Women find empowerment in self-defense

Through a night of de-escalation practices and self-defense techniques, women celebrate their strength.

Rebecca Mitchell, Freelance Writer

In recognition of Women’s History Month, professor of communication studies Tim Muehlhoff and Campus Safety Chief John Ojeisekhoba spent Wednesday night teaching female students, faculty and staff self-defense skills.
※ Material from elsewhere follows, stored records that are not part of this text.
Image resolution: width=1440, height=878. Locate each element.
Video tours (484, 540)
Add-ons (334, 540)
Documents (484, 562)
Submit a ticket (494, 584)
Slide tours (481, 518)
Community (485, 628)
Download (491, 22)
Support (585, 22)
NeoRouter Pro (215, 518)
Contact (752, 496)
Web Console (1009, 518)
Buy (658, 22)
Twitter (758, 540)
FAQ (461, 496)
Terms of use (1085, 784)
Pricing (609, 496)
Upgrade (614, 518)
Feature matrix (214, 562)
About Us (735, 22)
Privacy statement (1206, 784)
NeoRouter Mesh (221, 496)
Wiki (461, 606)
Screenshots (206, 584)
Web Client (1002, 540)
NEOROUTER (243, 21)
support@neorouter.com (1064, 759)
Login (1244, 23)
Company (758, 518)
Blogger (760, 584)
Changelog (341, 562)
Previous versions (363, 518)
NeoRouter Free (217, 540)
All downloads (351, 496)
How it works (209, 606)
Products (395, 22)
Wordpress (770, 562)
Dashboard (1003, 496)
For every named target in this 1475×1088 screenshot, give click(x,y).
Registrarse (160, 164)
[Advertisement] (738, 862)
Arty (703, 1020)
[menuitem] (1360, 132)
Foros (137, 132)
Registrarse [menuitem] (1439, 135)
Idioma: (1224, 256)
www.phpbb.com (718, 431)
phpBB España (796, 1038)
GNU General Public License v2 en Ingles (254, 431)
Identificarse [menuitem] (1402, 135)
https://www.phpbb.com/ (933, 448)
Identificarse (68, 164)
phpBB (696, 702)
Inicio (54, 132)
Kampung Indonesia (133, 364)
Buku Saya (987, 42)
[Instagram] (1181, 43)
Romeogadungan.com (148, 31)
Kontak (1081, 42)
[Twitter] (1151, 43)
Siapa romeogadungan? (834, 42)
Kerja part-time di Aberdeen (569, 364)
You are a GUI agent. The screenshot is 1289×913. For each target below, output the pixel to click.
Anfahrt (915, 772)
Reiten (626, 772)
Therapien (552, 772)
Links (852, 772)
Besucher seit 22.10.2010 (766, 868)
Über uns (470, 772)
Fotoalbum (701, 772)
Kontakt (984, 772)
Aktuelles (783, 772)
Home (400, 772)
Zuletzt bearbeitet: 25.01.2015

The skills included verbal de-escalation techniques and a short session on Rape Aggression Defense Systems as well as a message from founder of the Graceful Warrior Project, Kelly Kelly.


Kelly began the night discussing how women in communities around the world are perceived as vulnerable and inferior because of their femininity. However, she believes women and men need to make the world a safer and more inclusive place for their daughters and granddaughters.

Muehlhoff discussed empowering people who are at risk by emphasizing the importance of de-escalating a situation verbally before it becomes physical. He defined self-defense as leaving a situation unharmed at any cost, while also showing how a negative communication cycle produces violence. Attendees participated in both escalating and de-escalating a situation.

“Besides knowing how to defend yourself physically, it’s important to know how to verbally talk down a situation like that,” said freshman biology major Kirsty Ponla. “One of the things that I thought was very interesting was how you were supposed to separate yourself, like make sure there was a distance between you and your assailant or possible assailant.”


Ojeisekhoba highlighted the importance of knowledge as power through California’s Megan’s Law Website to show sex offenders in local areas. In reflecting, senior director of University Communications and Marketing and host of the event Brenda Velasco said she felt impacted by learning about the number of sex offenders.

“It’s a reality that we are just kind of oblivious to,” Velasco said. “Just having knowledge of what exists and then having the tools to be able to defend ourselves just really impacted me in just bringing it all to the forefront of my mind, that this is something that we as women have to deal with and we have to know how to defend ourselves and we have to know what environments we live in. So, we can’t just ignore it. We have to actually be proactive.”


In continuing the discussion on self-defense, Ojeisekhoba instructed attendees on how to use the free pepper spray bottles offered at the event. He then invited 25 of the women to practice skills such as a defense position, punching high and kicking low. After learning the moves, the women practiced on four men, each fighting two men at a time.

“At first I was kind of embarrassed to try… my hand at doing all the defensive poses and all the movements, especially verbalizing like, ‘No,’” Ponla said. “I thought, ‘Oh, I don’t know if I could ever do that in a real situation.’ But once we got into the rhythm of doing all of the movements and learning the moves, it felt really empowering.”

The attendees learned more than concepts, which junior English major Hannah Black says she appreciated.

“It goes beyond just visualizing the skill, like actually applying it so that you know if you actually ended up in that kind of situation you’d actually be able to use it,” Black said.

While Ojeisekhoba hopes women never have to use these techniques, he left amazed.

“It was a thing of joy,” Ojeisekhoba said. “Teaching skills for just 10 minutes and for these women, about 25 of them, that participated to actually implement those skills, to see them gain some confidence, to see them feeling empowered and that, ‘You know what, I have some viable options that I can use to defend myself.’ It brings me joy thatGod forbid that they have to use any of the skills that we taught tonightbut if in the event they find themselves in a compromising situation that there’s viable options.”